The warnings from Arsenal and Manchester City’s knock-out ties, against Bayern and Barcelona, respectively, are clear: one flash of skill, one lapse in concentration, one defensive mistake and it is over. Three triple Champions League finalists will never take to the European stage in a United shirt again.
Yet the realisation the end is nigh can be liberating. Evra raised the spectre of Chelsea’s 2012 champions, another to underachieve in the Premier League, another with ageing players – Didier Drogba and Jose Bosingwa, in their case – leaving and who, in what United will hope is an encouraging parallel, prospered against Bayern in the Allianz Arena.
It felt like a unique achievement, a rare case of circumstances coinciding as a team acquired an irresistible, strangely unstoppable momentum.
If United hope history repeats itself, they have to adopt similar tactics. Moyes talked of going to toe to toe with Bayern. Actually, United will not. They cannot. They cannot pass and move like a Pep Guardiola team. They have neither the technique nor the players.
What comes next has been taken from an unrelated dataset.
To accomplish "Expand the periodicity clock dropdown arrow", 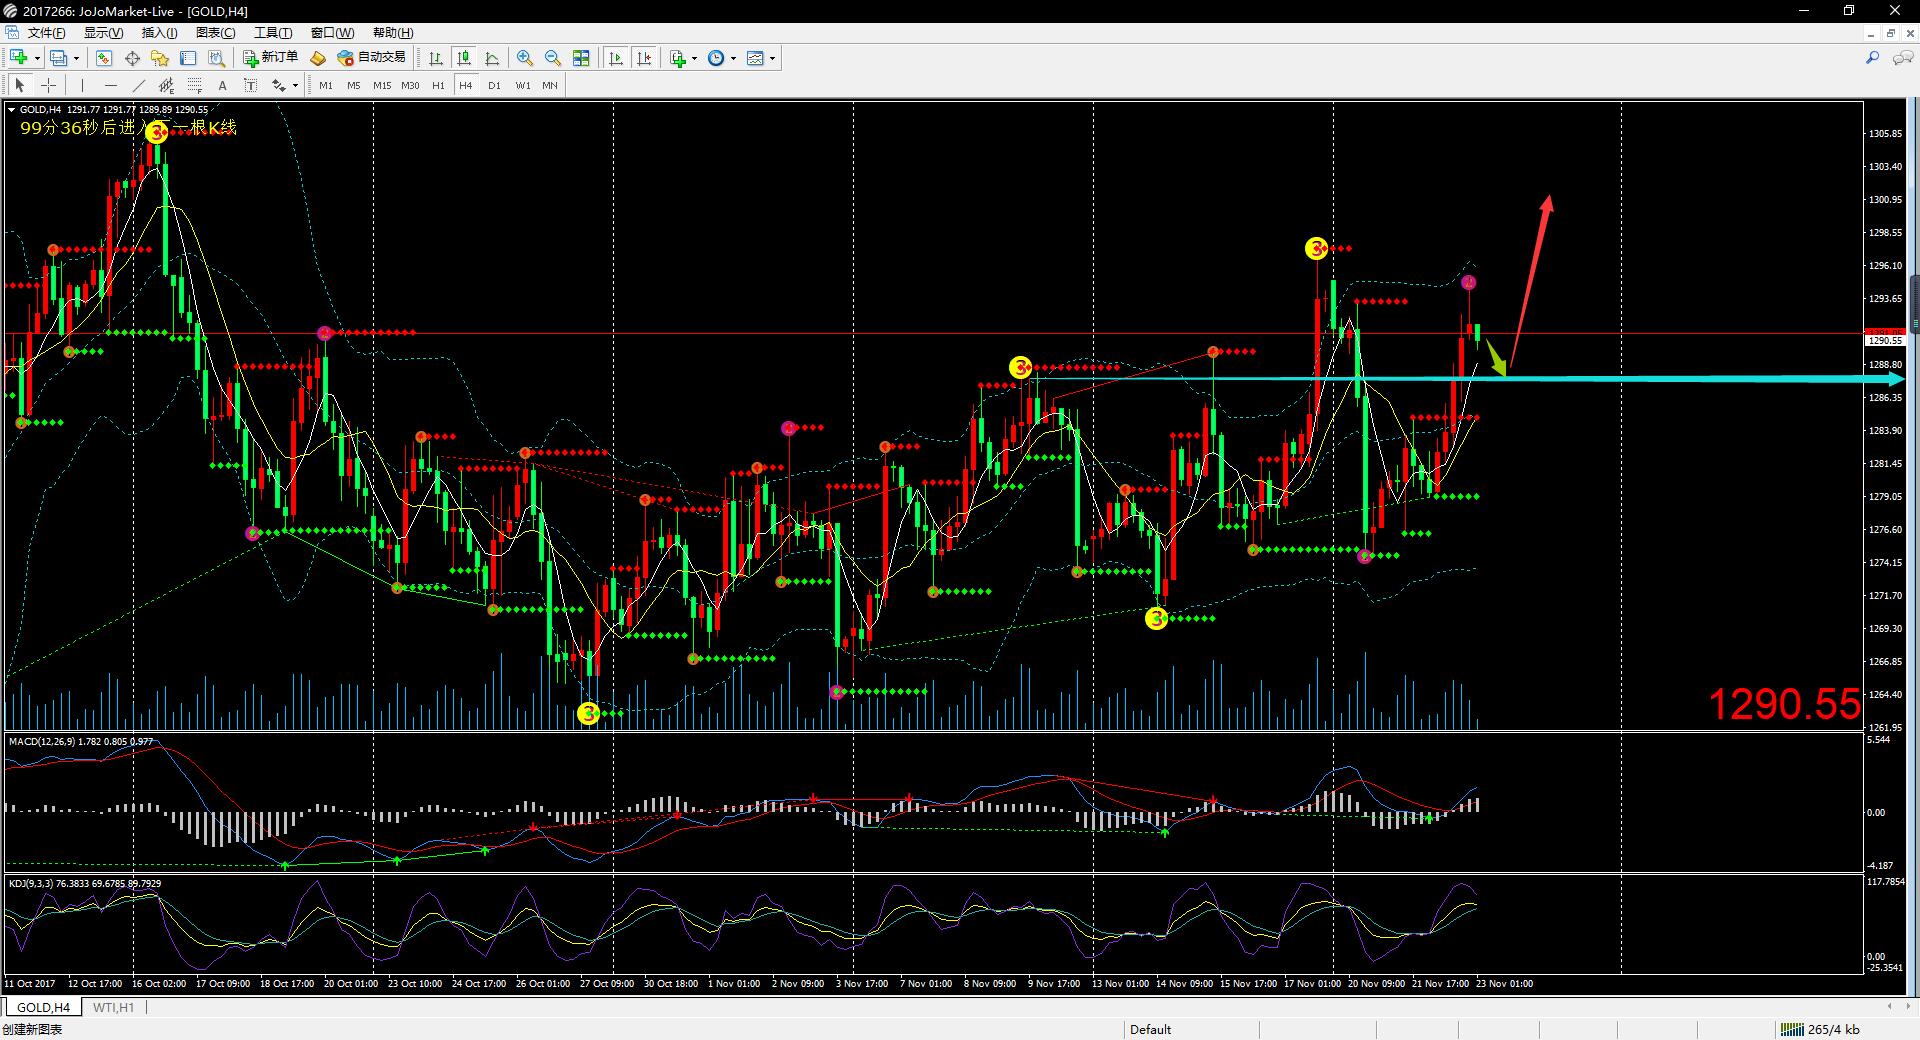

Instead, they require 90 minutes more of Chelsea-esque defending, of steadfast stubbornness mixed with intelligent counter-attacking to procure the goal they require.
Last week’s leg offered the first evidence of his reign that Moyes possesses the tactical sophistication needed at this level. His deployment of Danny Welbeck as part left winger, part galloping raider at the heart of the Bayern defence was clever. If Moyes no longer has the surprise factor and Bayern now have their most formidable defender, Dante, back from suspension, Guardiola’s perfectionists are without Bastian Schweinsteiger and in the unfamiliar position of having lost a game.
Indeed, after going three matches without a win, they are on their worst run of the Spaniard’s reign. Form is famously temporary, class notably permanent, and Bayern remain Europe’s outstanding team while United are a declining, mismatched bunch.
Yet as their veteran defenders gear up for what may be one last rearguard action, the clouds that enveloped Old Trafford have lifted. They may have false hope, but at least it is hope.